As I sat in my office this afternoon thinking over the experience, I started to dissect my thoughts and attempt to understand what was at the core causing me to feel inhibited about sharing. I realized quickly that it wasn't one or two or even a dozen things, but a protection mechanism built up after years and years. Growing up, I was always one of the outsiders, the kids that got picked on. I was fatter, shorter, and goofy looking, and it didn't help that I was in the smarter sect of my classes helping to set me apart as the trifecta: fat, ugly, nerdy. It doesn't take long for a ten year old to understand the social strata of the playground when these things are so strongly aligned.
To help cope with this innate malalignment, I developed a practice of staying quiet, and only speaking when I knew that I was saying exactly the right thing for the context of the group that I was in even if the words themselves weren't technically correct. Of course, this meant I spent a lot more time in thought playing out scenarios of what I'd say, how various people would react or respond, and then what I'd have to do because of that... repeated ad nauseum. Suffice to say, I was pretty quiet in groups.
The thing I've come to realize is that I never really grew out of this method of operating, although I have managed to assert myself in certain professional situations, but there are still many where I feel uncomfortable not knowing the correct protocol or in an attempt to respect the idea of chain of command.
Sitting at a restaurant with a group from church? Probably only answering direct questions. Out at lunch with coworkers? Likely contributing only joking remarks. Rinse and repeat these into almost every social situation I can think of. But what is really interesting about this is that I want to be social, to have friends, and to be part of what's going on. Don't we all?
When I was pondering the encounter today with the pastor, I really did not volunteer anything without first being prompted. Part of me was excited that someone was interested in me and what I had to say, so I'm sure I seemed enthusiastic at times, but when the conversation would lull... my eyes would be down-cast and I'd focus on the lunch at hand. I don't think I know how to lead a conversation that isn't about a project at work!
How is it that I can become more open, and leave behind this childhood idea that everyone is constantly judging everything I say, do, and am? That seems really hard in today's world of everyone posting to Facebook, Instagram, Snapchat, and whatever else is out there, and giving near-instant and public feedback. The competition for likes, thumbs up, and such is strong. Wait, no one liked that post? That must mean they dislike it! These networks are constantly begging their users to judge one another.
Granted, I'm not on any of these networks and don't share things so this is not how I go through my day, but I am around people that are and do. Seeing these actions makes me really wonder if these digital expressions are closer to our unfiltered thoughts. Do we, civilized western adults, actually judge each other as much in our heads as we do online? If I am honest, I believe many of us are probably filtering out the "bad" when it comes to these situations for fear of the judgement.

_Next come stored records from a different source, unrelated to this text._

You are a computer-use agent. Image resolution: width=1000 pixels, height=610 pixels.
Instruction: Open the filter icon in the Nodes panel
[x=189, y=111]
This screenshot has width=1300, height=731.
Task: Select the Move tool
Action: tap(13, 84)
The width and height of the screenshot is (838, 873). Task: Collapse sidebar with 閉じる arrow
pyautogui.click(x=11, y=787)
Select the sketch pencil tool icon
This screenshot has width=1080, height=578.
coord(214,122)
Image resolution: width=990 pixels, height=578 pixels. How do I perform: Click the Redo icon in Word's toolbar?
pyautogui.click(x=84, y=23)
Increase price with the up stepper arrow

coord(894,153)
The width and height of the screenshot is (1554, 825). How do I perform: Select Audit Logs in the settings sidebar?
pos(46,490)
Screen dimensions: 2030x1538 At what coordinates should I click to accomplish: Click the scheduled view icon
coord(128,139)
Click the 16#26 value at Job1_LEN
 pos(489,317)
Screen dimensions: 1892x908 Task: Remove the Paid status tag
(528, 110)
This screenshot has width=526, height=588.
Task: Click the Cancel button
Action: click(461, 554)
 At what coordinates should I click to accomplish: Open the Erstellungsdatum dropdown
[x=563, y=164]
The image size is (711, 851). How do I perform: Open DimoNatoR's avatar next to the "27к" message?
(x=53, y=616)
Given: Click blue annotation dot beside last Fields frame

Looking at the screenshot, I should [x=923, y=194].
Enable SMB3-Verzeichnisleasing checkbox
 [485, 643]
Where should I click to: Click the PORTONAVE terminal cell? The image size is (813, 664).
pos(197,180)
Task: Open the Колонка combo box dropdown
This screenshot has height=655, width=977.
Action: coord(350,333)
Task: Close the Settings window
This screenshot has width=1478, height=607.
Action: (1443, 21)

I'm still short, fat, and nerdy... and add to that the fact that I work in IT. Oh that last one is a tough one. So few people really care what you do when you're in IT unless it means you can fix their computer or give them access to things they shouldn't have. It's fun when my wife and I are introducing ourselves and we get to the "what do you do." She usually goes first and offers essentially her title, and then I say that I work in IT for the same company. Then one of two things happens: either they say "so you fix PCs" before turning back to my wife, or they turn back to my wife and ask for more details. I'm not salty about that, really.
I don't know how I move past where I am with this. I don't know how I become the person that I want to be that isn't trying to predict seventeen steps into a conversation and just engages naturally.Perhaps the first step to getting there is this realization that I had today. Perhaps the next step is remembering it tomorrow. And then baby steps? While I was typing this I realized something new. I am so afraid of social rejection I don't let myself be exposed. That's a whole other ball of wax to melt down another day.